Session 9: Monday 1st December 10:00-12:00 & Tuesday 2nd December 17:30-19:30         

Action Research

Professor Paul Dowling

In session 3 (conceptualizing research) I suggested that research might be thought of as the deployment of theoretical and methodological technology in the production and analysis of a text—the data corpus—and a commentary on that text, which may (should) also interrogate or otherwise contribute to the technology. The figure below illustrates the three components.

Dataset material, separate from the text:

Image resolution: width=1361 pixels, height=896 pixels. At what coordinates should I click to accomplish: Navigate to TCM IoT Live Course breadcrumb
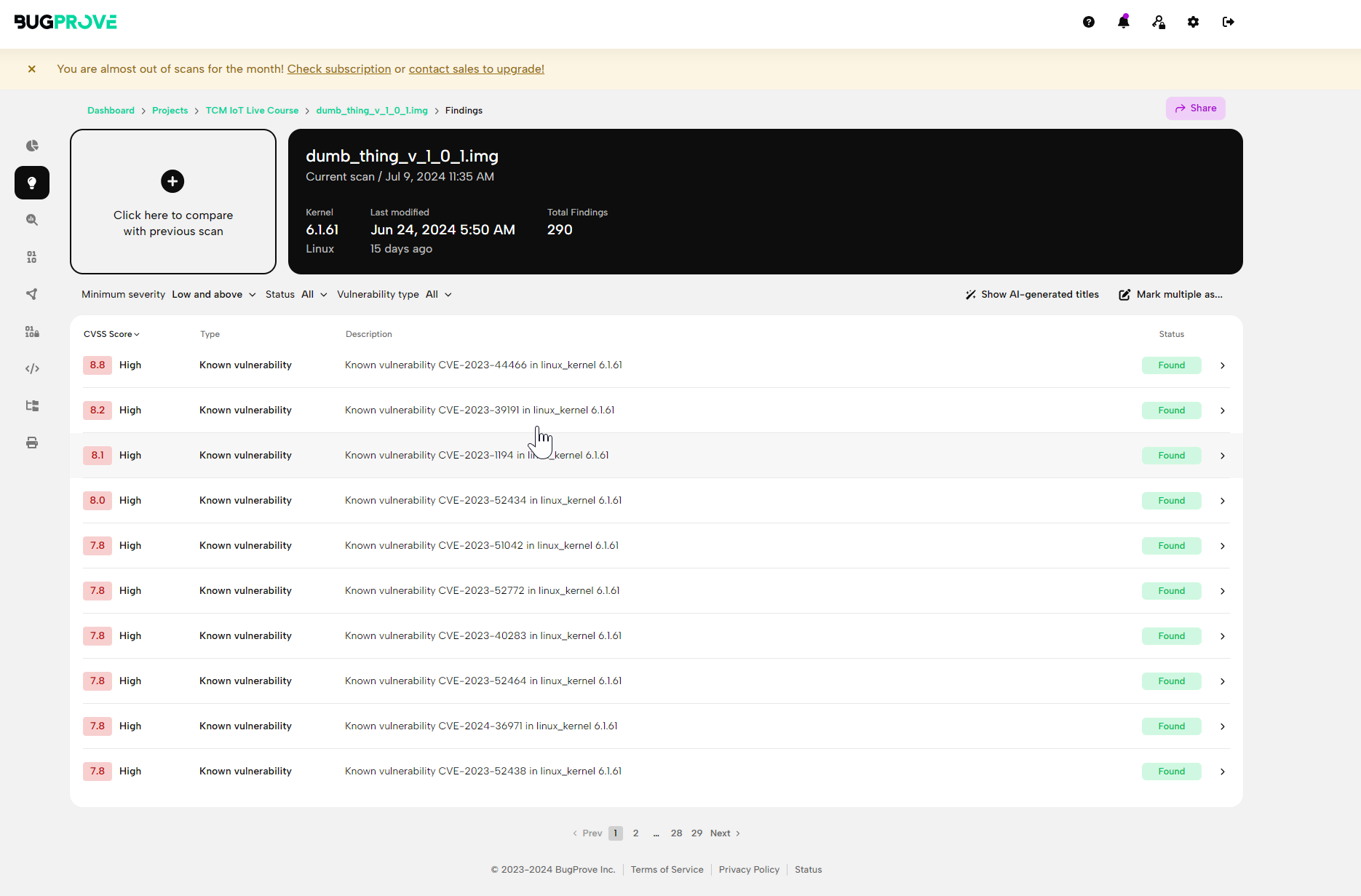click(x=252, y=110)
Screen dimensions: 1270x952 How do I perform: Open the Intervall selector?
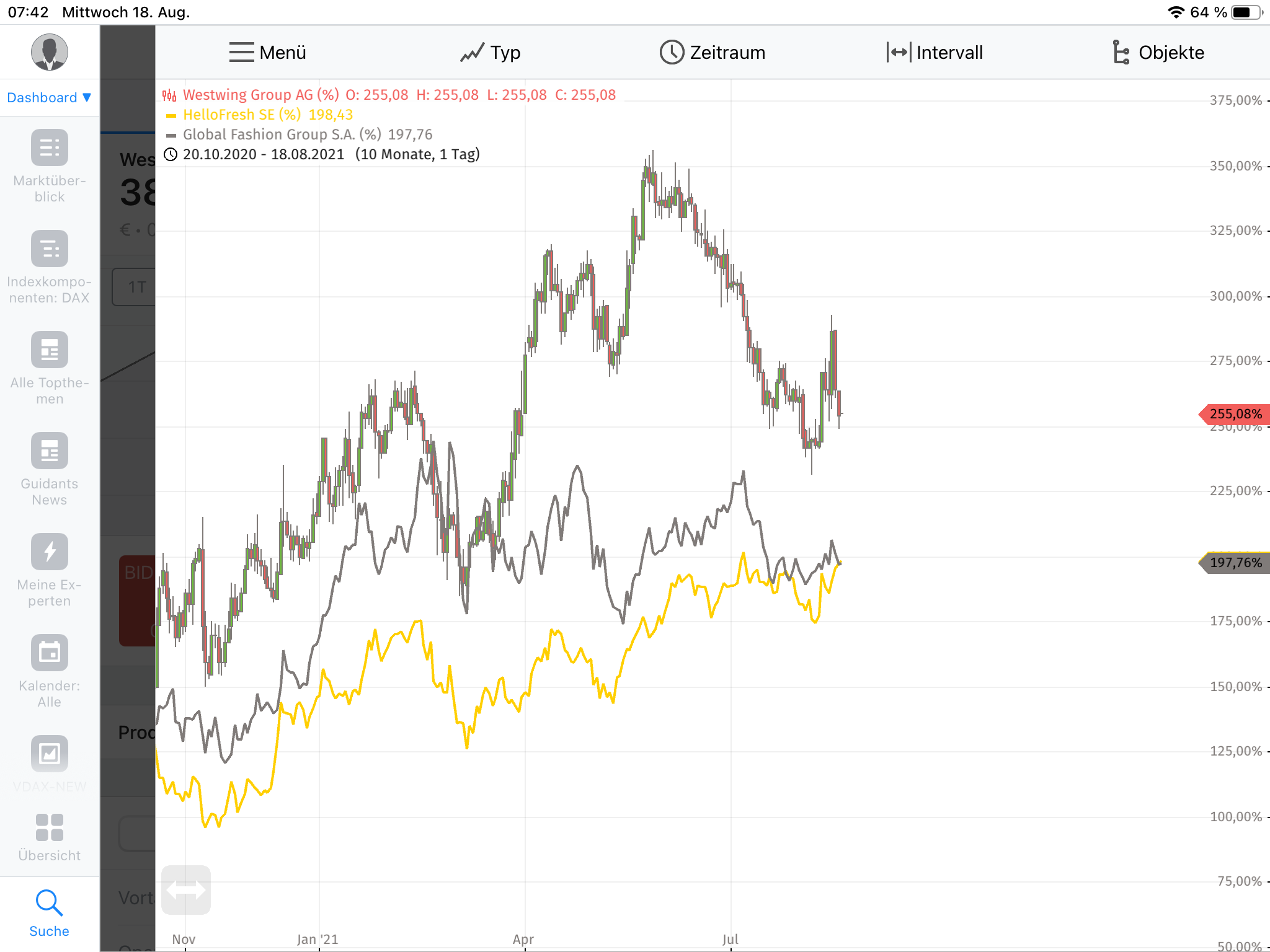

The bidirectionality of the connections between the three components indicate that the separation between them is analytic rather than essential. Nevertheless, there is a sense in which the text might be thought of as finally consumed by the research process, which ultimately results in the production and publication of a report or reports. These reports will go into more or less detail on the technology and the commentary, which will be presented in accordance with some form of logic—often, at this stage, deductive logic—and coherence. The text, in contrast, if generally plundered for suitable illustrations of the theory, the methodology, and/or the commentary, and so decimated or, worse, counted! The subjectivity of the researcher is generally presented as residing within the technology and the commentary is constituted as their pronouncement on the matter. In each of the research articles presented so far on this course, the  purpose of the research appears to have been the production of academic knowledge: knowledge about children’s attitudes to dance, or about parents’ strategies in attempting to get what they want for their children, or on the structure of life experiences in moving from performance through wreckage to relationality, or on the carnivalesque nature of children’s play or tensions in a Javanese culture, or on the nature of stress in going up to university, or on how literature works. Of course, many if not all of the researchers may hope and even expect that their efforts will result not only in publication in learned journals and in academic career advancement, but that they may also be recruited in non-academic contexts in schools, in the management of sports activities or university student care, or in clinical practice, or in official policy and so forth; you may care to reflect on the likelihood of the realization of such impact.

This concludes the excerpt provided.